DATASET RECORDS ▸
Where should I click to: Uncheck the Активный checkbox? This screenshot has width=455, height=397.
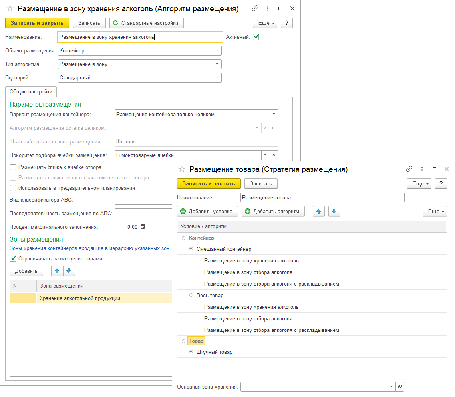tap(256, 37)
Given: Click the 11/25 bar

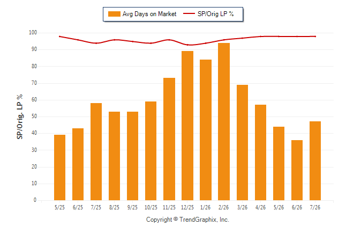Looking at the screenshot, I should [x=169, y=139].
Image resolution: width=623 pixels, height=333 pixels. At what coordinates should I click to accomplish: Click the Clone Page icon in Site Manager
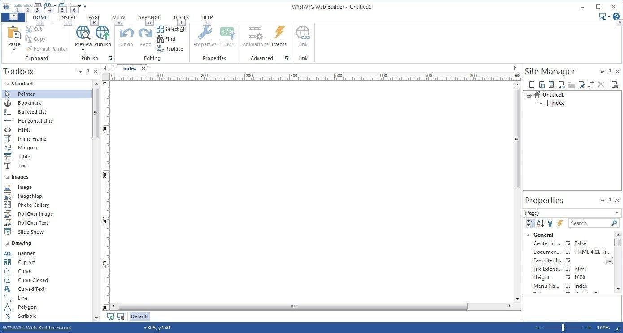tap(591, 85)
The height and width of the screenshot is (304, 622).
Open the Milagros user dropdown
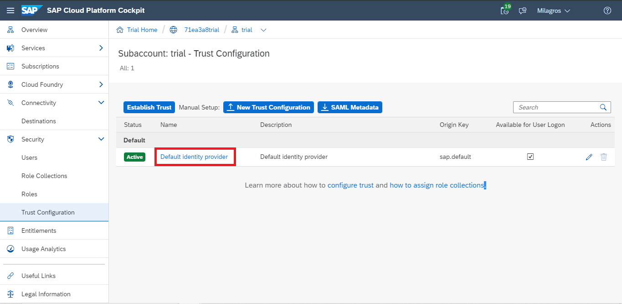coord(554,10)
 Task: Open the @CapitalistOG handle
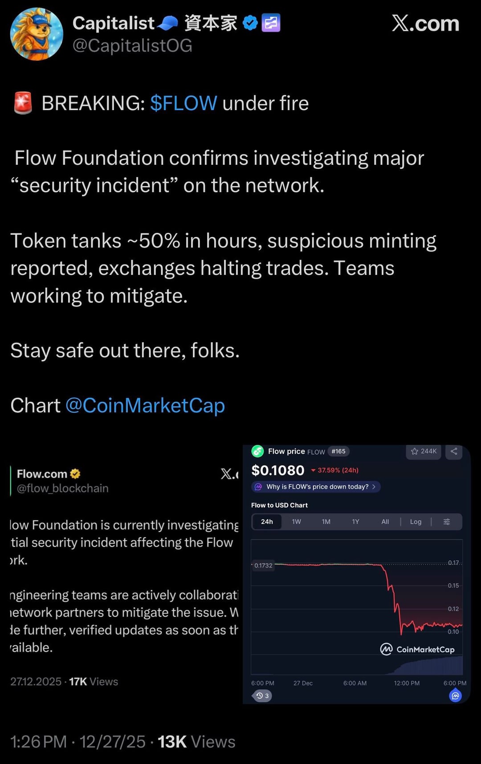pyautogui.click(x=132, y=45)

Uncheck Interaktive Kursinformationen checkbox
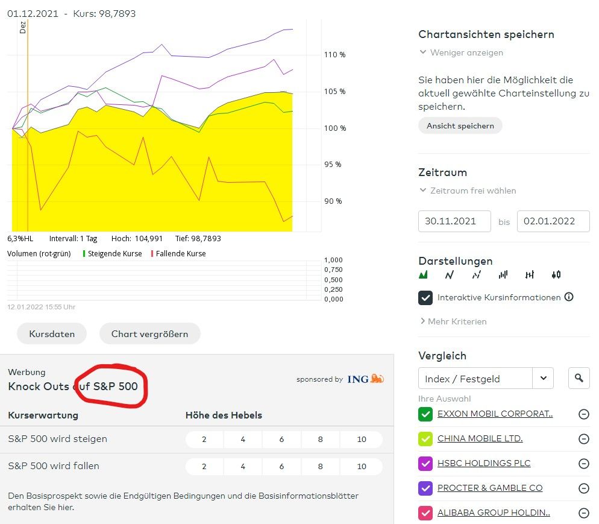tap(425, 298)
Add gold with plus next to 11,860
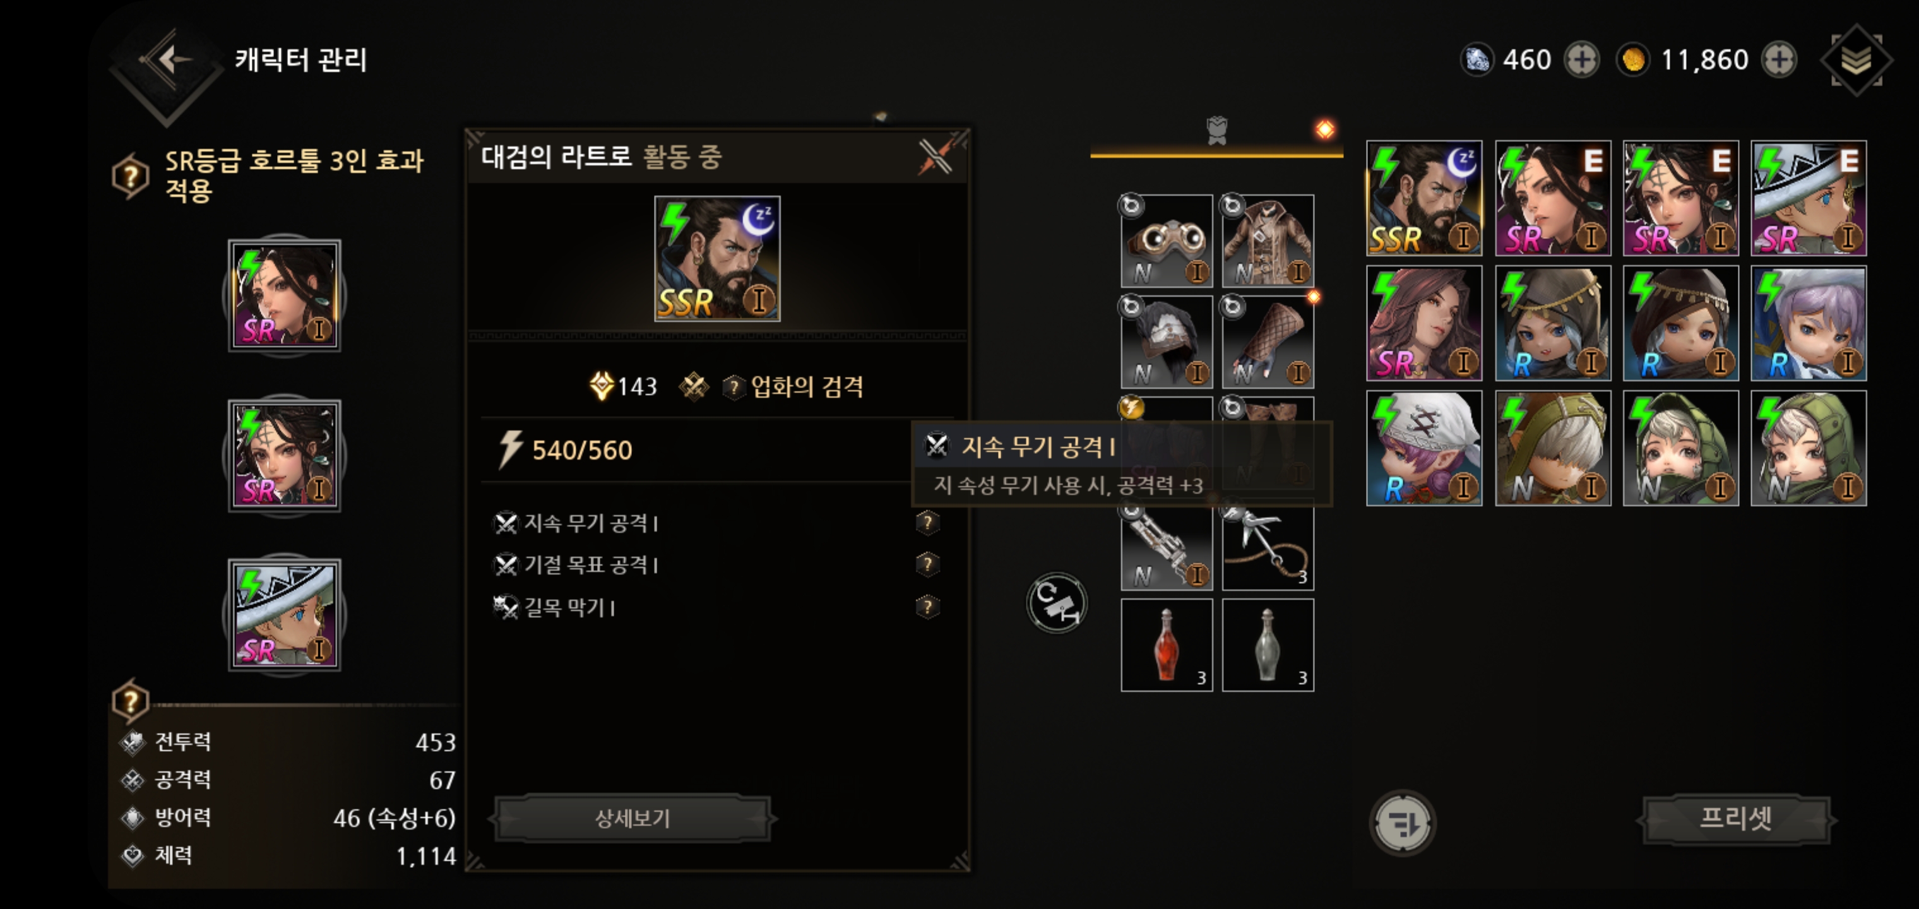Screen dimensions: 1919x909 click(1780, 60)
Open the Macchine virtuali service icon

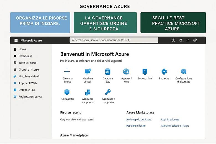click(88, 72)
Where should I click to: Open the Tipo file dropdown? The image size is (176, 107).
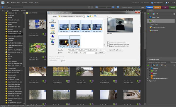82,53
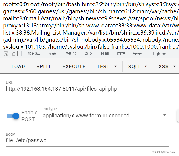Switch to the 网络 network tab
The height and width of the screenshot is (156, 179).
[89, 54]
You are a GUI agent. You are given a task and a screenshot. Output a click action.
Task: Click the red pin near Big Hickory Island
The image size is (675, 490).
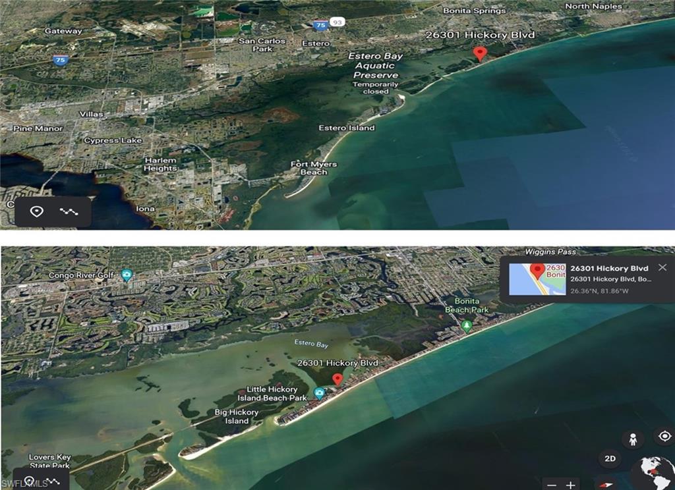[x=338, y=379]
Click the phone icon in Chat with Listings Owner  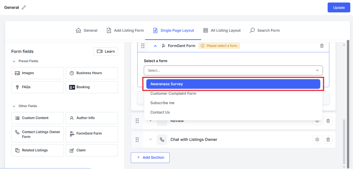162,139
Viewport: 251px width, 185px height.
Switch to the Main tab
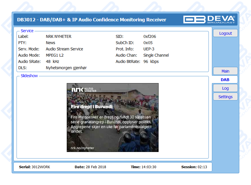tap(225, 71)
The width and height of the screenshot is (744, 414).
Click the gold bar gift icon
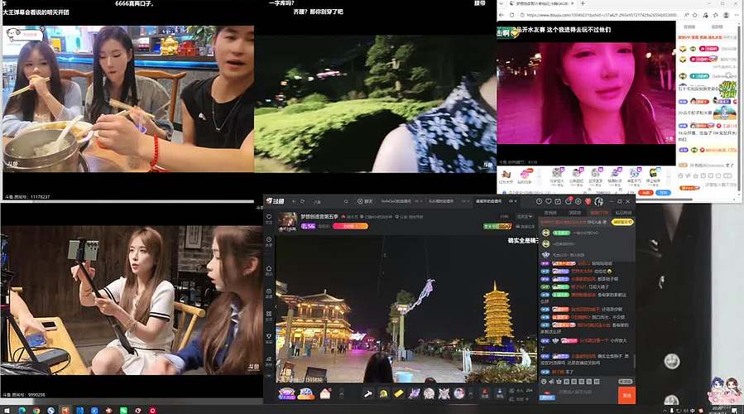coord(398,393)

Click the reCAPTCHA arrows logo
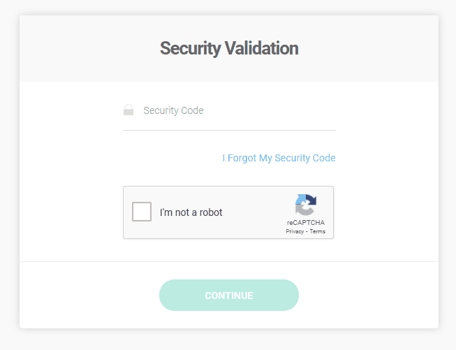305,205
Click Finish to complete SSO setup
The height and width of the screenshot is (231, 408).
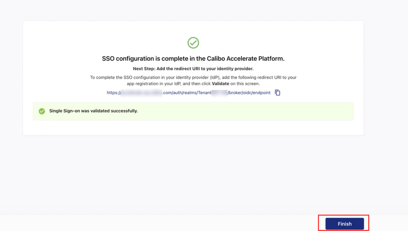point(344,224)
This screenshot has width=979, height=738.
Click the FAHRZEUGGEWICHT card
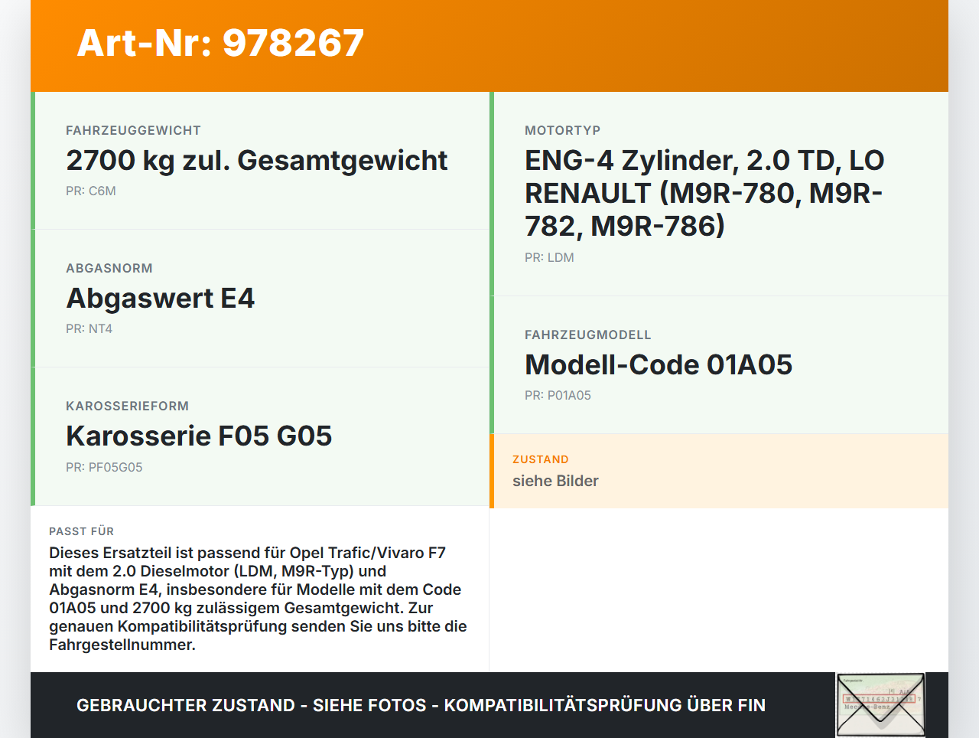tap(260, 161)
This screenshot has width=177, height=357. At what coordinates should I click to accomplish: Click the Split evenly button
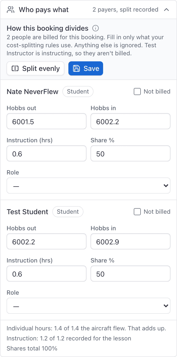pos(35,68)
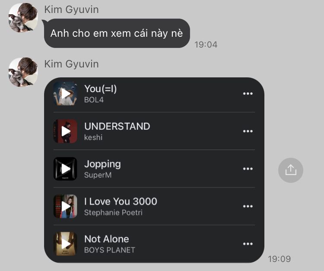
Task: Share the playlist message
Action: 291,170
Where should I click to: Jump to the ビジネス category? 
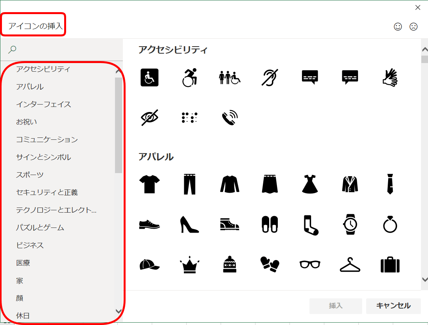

EXERCISE GOAL ▸
Every line from the one with "This screenshot has width=177, height=357." through the end of the records is to be reproduced exactly, and the pictures are to be left out.

EXERCISE RESULT ▸
This screenshot has width=177, height=357. At what coordinates should I click to accomplish: Click the Split evenly button
pos(35,68)
Task: Share the playlist message
Action: 291,170
Where should I click to: Jump to the ビジネス category? 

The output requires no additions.